**WORK TO BE COMPLETED**
Since the records include pictures, leave those out while you reproduce exactly and only the lines from the one containing "Image resolution: width=1390" through the one containing "This screenshot has height=590, width=1329.", inclusive.

- - -

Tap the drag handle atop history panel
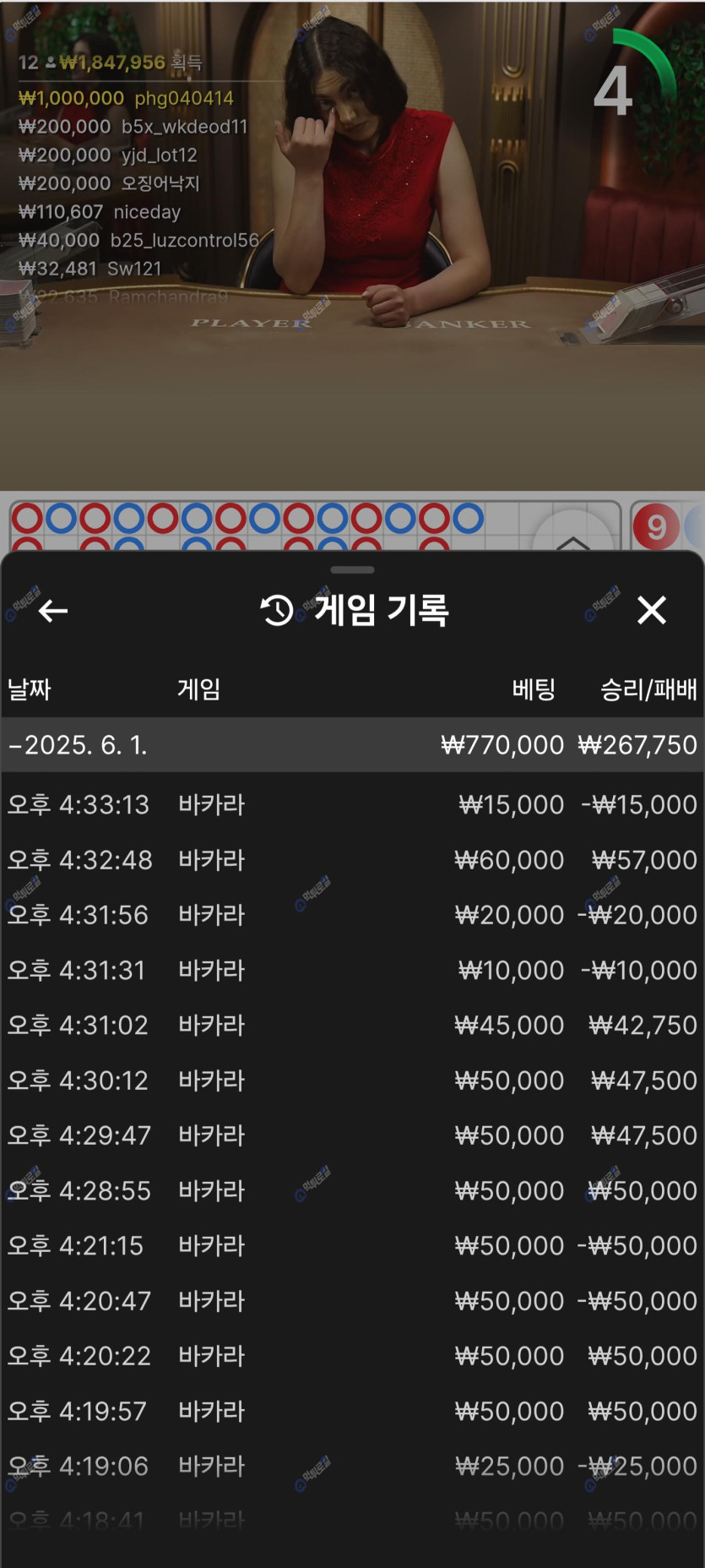The image size is (705, 1568). pos(352,570)
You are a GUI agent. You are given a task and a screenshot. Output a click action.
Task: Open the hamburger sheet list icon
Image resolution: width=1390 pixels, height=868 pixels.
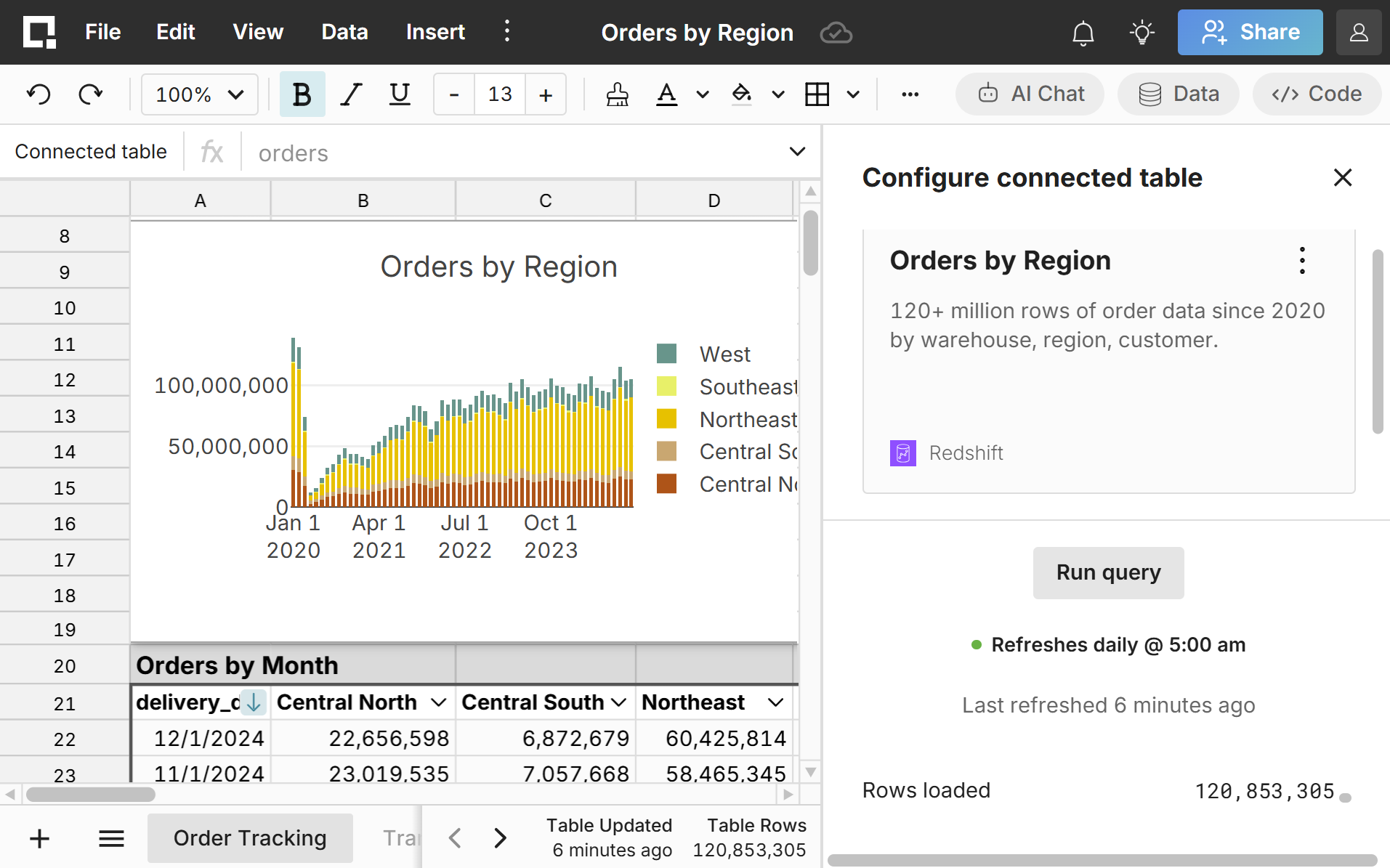(x=111, y=838)
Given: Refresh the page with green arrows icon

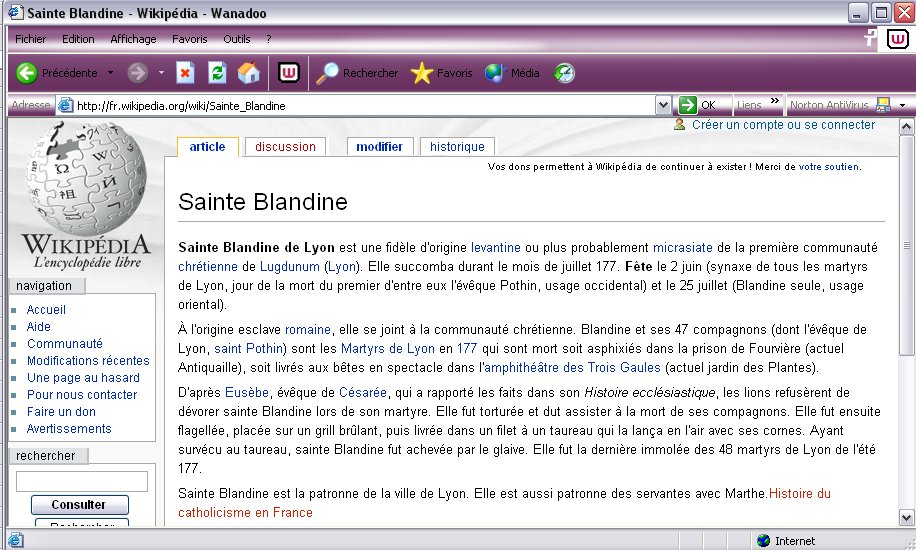Looking at the screenshot, I should 216,73.
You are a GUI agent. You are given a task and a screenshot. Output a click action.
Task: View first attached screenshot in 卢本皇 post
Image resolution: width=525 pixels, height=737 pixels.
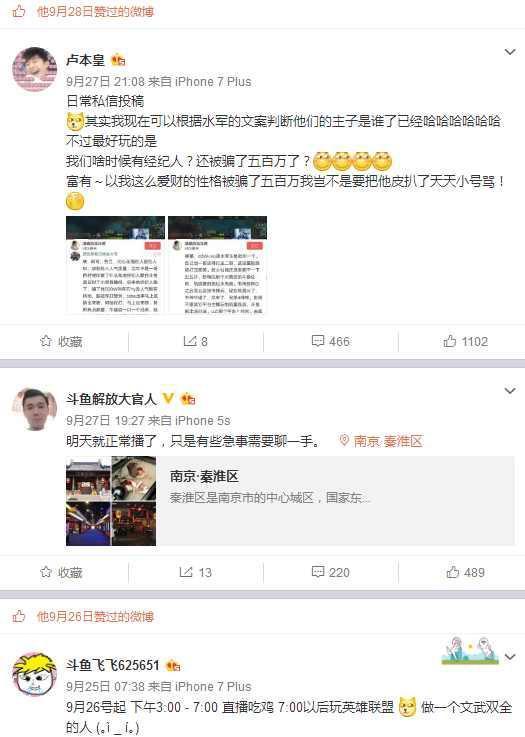pos(116,265)
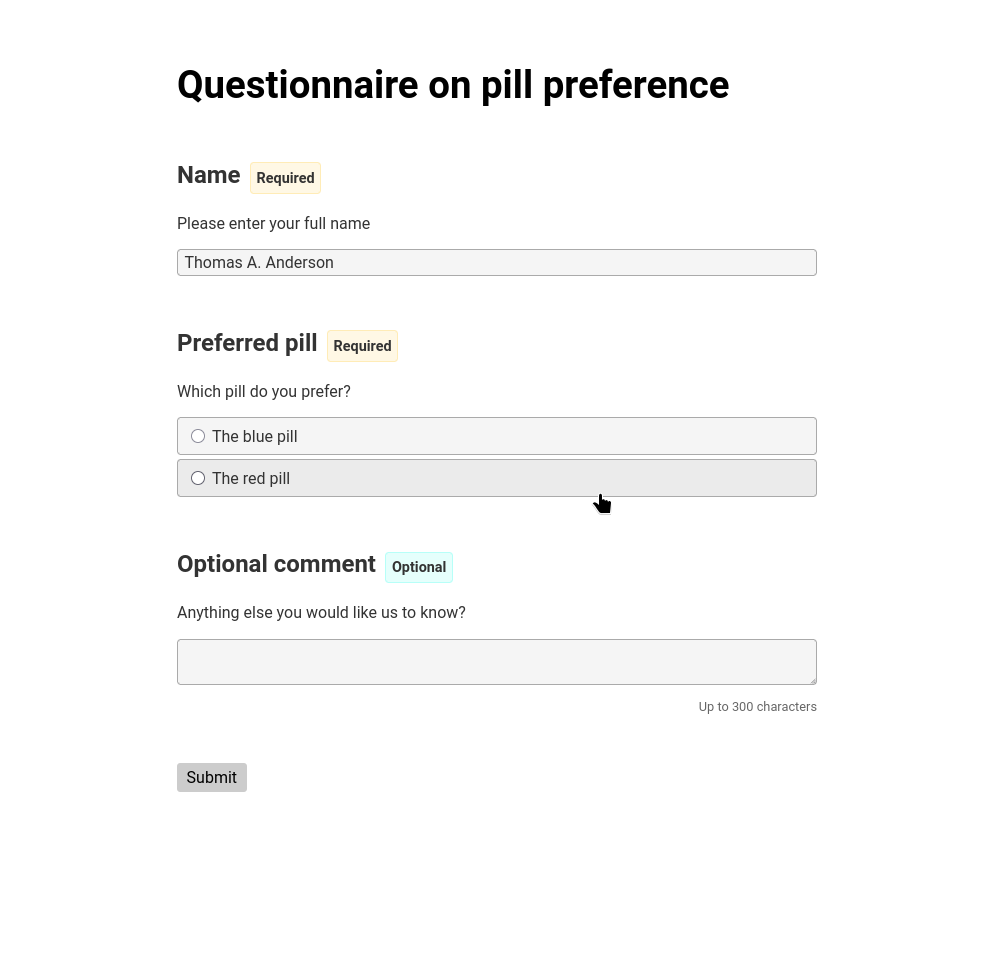Screen dimensions: 994x958
Task: Click the "Preferred pill" section heading
Action: [x=247, y=343]
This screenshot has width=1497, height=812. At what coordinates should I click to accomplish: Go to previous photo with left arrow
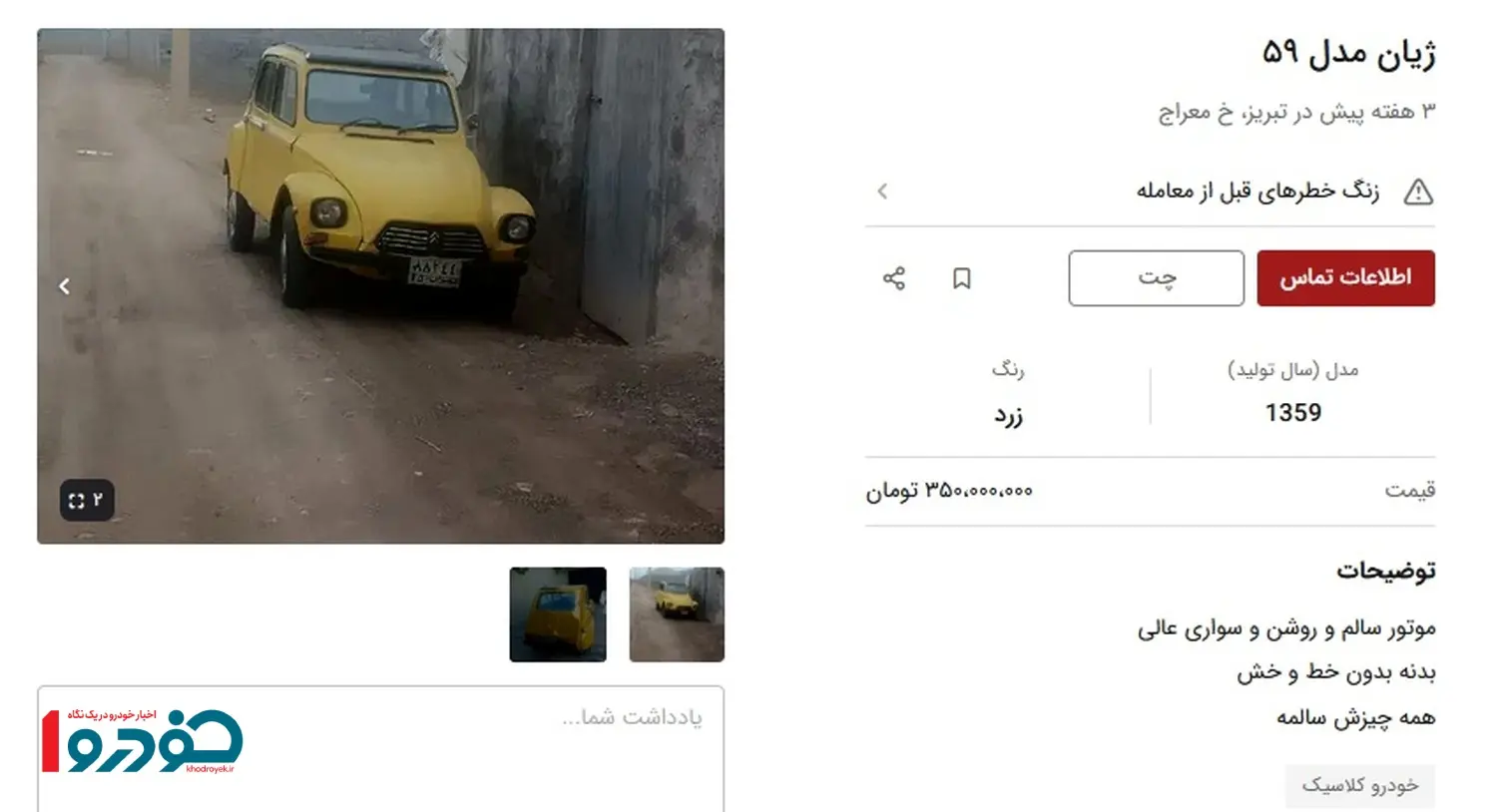[x=65, y=286]
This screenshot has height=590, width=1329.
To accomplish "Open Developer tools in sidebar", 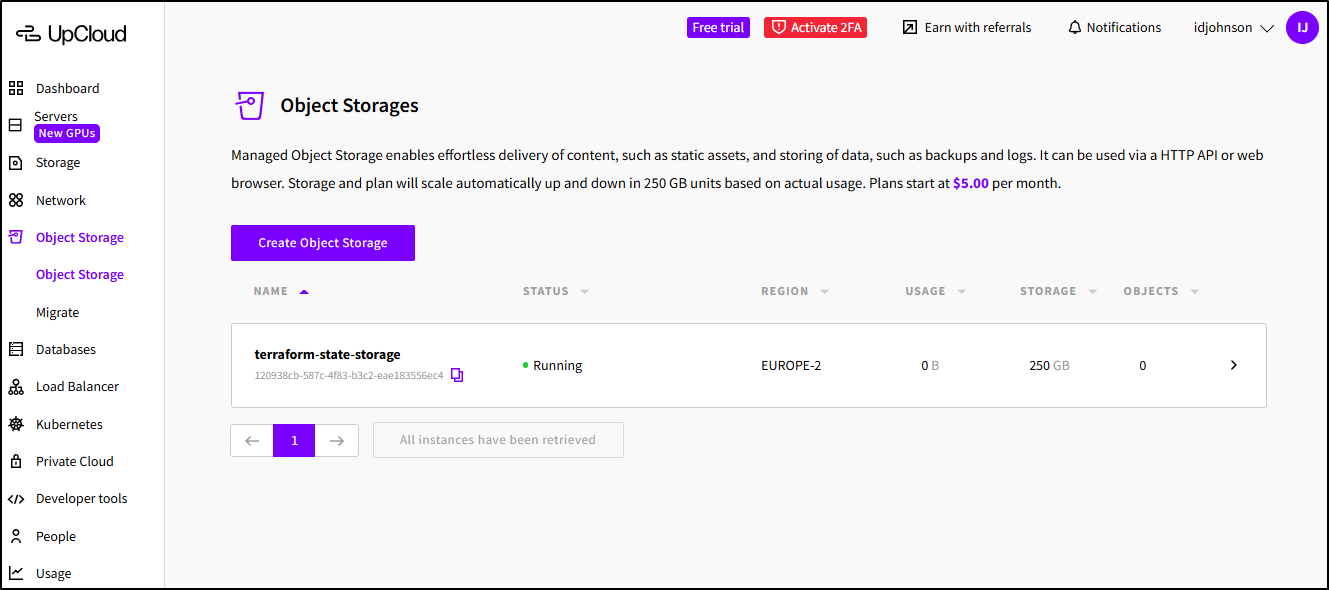I will pyautogui.click(x=81, y=498).
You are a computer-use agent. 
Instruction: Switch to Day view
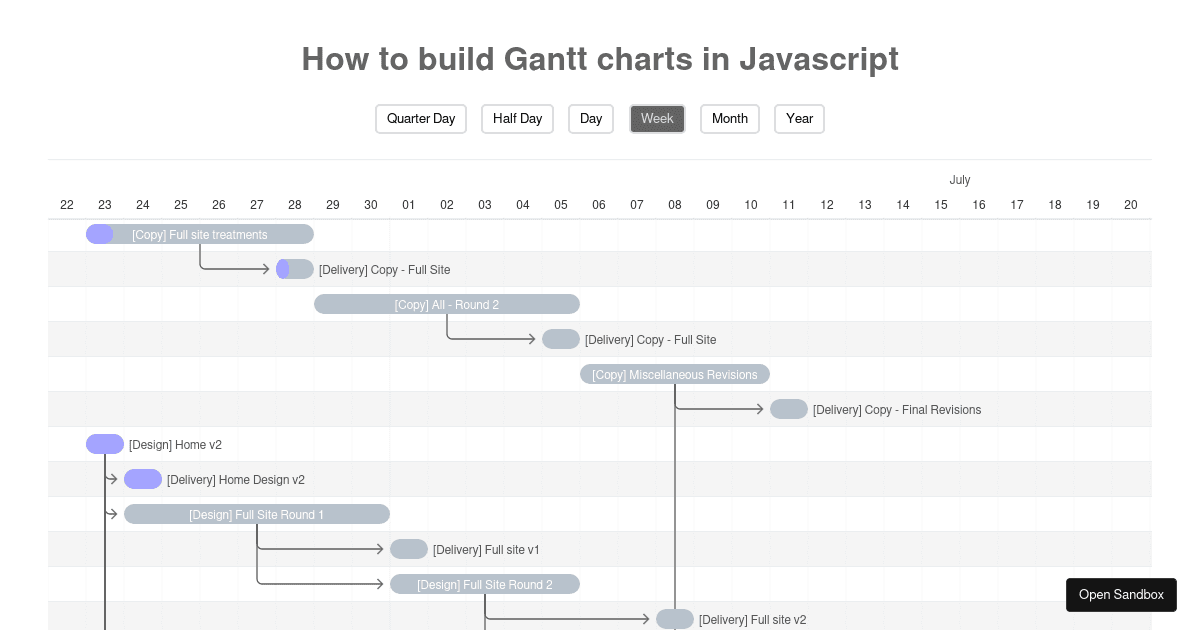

- - -

**EXERCISE SOLUTION**
Image resolution: width=1390 pixels, height=868 pixels.
(x=111, y=838)
Given: Refresh the page with green arrows icon

Looking at the screenshot, I should 216,73.
You are a GUI agent. You are given a task and a screenshot. Output a click action.
Task: View first attached screenshot in 卢本皇 post
Image resolution: width=525 pixels, height=737 pixels.
pos(116,265)
Screen dimensions: 994x958
Task: Click the "Preferred pill" section heading
Action: [x=247, y=343]
This screenshot has width=1497, height=812. At what coordinates should I click to accomplish: Go to previous photo with left arrow
[x=65, y=286]
This screenshot has height=590, width=1329.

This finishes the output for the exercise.